■ WORK ORDER:
Transcribe, word for word and without additions, each line below from the one containing "Image resolution: width=837" through the one containing "1042x782 pixels.", both ends included.

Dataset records
■ ■ ■ ■ ■
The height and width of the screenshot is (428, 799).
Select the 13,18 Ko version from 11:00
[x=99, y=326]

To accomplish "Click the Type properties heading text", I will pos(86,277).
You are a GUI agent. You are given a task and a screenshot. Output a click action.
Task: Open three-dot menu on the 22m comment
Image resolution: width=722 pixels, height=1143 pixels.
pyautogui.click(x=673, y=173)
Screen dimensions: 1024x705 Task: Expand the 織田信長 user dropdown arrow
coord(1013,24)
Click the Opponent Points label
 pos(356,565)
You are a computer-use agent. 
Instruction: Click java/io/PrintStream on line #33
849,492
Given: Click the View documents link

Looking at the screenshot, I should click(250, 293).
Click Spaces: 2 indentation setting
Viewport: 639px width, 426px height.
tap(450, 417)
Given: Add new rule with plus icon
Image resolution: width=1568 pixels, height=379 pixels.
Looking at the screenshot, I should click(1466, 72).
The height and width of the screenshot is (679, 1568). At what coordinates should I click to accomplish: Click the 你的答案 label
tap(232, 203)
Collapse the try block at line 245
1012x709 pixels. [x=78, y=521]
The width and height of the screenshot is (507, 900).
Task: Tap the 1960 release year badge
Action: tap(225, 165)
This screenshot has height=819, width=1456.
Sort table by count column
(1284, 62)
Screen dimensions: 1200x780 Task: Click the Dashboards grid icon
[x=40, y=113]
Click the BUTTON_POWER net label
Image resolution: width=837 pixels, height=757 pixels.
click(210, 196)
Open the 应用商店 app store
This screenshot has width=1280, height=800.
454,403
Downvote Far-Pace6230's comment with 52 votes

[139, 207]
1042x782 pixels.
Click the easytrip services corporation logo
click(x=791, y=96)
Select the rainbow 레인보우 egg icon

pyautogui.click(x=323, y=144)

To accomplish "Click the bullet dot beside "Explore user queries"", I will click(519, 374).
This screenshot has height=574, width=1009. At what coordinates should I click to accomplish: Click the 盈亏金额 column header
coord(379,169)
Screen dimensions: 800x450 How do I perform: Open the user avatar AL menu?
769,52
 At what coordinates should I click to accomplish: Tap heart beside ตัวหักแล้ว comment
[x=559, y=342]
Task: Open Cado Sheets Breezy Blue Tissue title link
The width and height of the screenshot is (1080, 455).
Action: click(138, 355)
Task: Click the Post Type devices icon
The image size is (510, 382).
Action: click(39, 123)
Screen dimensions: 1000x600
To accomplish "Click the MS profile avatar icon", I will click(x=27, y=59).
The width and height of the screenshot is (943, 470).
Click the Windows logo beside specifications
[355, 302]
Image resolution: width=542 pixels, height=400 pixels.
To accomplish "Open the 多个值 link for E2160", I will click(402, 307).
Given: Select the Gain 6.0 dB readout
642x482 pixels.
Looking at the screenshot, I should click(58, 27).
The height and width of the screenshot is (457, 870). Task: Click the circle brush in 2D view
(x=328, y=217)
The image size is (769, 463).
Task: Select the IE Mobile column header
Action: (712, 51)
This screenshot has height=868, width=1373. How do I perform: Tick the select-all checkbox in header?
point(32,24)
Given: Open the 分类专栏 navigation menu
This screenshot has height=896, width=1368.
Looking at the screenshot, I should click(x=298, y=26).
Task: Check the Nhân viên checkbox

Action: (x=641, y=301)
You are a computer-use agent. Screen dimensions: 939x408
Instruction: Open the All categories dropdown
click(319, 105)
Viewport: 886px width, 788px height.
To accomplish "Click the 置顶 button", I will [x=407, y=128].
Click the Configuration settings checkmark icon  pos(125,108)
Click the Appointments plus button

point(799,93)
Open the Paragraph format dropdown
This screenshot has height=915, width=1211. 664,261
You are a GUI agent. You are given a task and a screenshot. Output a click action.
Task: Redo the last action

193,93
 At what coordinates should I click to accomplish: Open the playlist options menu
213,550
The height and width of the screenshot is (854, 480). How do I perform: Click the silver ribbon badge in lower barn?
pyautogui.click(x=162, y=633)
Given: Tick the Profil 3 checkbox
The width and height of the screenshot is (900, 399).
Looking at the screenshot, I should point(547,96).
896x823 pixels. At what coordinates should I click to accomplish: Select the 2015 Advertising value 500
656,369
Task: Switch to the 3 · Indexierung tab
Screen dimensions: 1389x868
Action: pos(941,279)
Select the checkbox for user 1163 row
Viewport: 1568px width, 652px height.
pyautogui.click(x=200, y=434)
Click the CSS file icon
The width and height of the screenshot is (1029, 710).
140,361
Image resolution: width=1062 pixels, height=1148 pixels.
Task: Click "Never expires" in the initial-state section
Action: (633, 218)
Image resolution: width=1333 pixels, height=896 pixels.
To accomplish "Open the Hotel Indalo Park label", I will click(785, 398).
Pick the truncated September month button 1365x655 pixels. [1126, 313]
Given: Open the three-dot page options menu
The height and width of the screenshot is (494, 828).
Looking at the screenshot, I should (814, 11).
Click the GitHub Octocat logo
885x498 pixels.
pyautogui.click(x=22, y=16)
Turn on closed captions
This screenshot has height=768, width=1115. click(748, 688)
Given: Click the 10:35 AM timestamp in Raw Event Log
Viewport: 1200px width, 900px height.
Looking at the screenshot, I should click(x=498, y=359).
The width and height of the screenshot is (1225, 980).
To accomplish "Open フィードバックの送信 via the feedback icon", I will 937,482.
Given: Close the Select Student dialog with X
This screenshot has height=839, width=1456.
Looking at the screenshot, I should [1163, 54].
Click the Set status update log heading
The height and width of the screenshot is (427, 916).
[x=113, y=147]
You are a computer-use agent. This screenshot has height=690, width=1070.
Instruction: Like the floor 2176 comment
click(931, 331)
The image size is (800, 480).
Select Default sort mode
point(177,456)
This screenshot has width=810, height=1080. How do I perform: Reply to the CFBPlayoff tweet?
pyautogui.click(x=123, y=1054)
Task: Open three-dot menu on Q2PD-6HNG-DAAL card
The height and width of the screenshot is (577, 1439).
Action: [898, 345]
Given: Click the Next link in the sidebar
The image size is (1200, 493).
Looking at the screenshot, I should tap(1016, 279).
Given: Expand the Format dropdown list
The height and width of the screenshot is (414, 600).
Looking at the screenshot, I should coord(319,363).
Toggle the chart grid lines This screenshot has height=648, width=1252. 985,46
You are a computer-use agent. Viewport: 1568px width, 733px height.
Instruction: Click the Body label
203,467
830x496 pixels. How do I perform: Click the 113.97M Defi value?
■ ■ ■ ■ ■
■ TASK RESPONSE:
Image resolution: width=837 pixels, height=757 pixels.
click(210, 196)
Open the 应用商店 app store
This screenshot has width=1280, height=800.
454,403
Downvote Far-Pace6230's comment with 52 votes

[139, 207]
1042x782 pixels.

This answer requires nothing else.